Operf-micro offers the possibility to generate png of the graphs.

3.10 do all

This command will do every steps from initialization to displaying the results of the run.

You can specify any paramaters that you would if you would have called each step one by one.

4. Write your own bench

4.1 Writing your bench

We are going to take the fibonacci benchmark as an example to explain how to write a bench for operf-micro.

A benchmark is a directory which contains a benchmark.ml file or serveral ml files and a benchmark.build file. The .build file describes how to build the benchmark.

The file benchmark.build should have the following format :

{ files: ["file1.ml", "file2.ml"],
  link: ["lib1","lib2"] }

Our example just contains a benchmark.ml

let rec fib n =
  if n < 2 then 1 else fib(n-1) + fib(n-2)

This is the function that our bench is going to run.

let results =
  [|1; 1; 2; 3; 5; 8; 13; 21; 34; 55; 89; 144; 233; 377; 610; 987; 1597;
    2584; 4181; 6765; 10946; 17711; 28657; 46368; 75025; 121393; 196418;
    317811; 514229; 832040; 1346269; 2178309; 3524578; 5702887; 9227465;
    14930352; 24157817; 39088169; 63245986; 102334155; 165580141; 267914296;
    433494437; 701408733|]

This is an array containing the 44 first fibonnaci numbers. Later operf-micro will use this to check that our function is correct.

let prepare i = i

This function allows to generate our argument. Here we just need an integer so the function is the identity.

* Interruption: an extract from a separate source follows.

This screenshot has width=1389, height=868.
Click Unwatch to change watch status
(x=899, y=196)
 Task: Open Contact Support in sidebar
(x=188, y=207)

You can check for a more interesting use in bigarray_rev bench

let run i = i, fib i

This is the function that will run our bench. Given an argument it will return the argument and the result of the run on that argument.

let check (i, n) =
  if n = results.(i)
  then Micro_bench_types.Ok
  else Micro_bench_types.Error
        ("fib " ^ (string_of_int i)
        ^ " returned " ^ (string_of_int n)
        ^ " instead of " ^ (string_of_int results.(i)))

This is the function that will test if our bench is correct. It checks the output against the results array. If it doesn't match we give a message explaining where it went wrong.

let functions =
  [ "fib", Micro_bench_types.Int (run, prepare, check,
                [ Micro_bench_types.Range (0, 28), Micro_bench_types.Short;
                  Micro_bench_types.Range (29, 40), Micro_bench_types.Long;
                  Micro_bench_types.Range (40, Array.length results - 1), Micro_bench_types.Longer ])

This is where we assemble the part to make our benchmark. A benchmark is :

let () = Micro_bench_types.add functions

You will need to use the add function in your bench. This function register our bench so we can later executed it.

A good way to get started is to take a look at our benchmarks in operf-micro/benchmarks and file micro_bench_types.mli which contains some types and functions to help you create your benchmarks.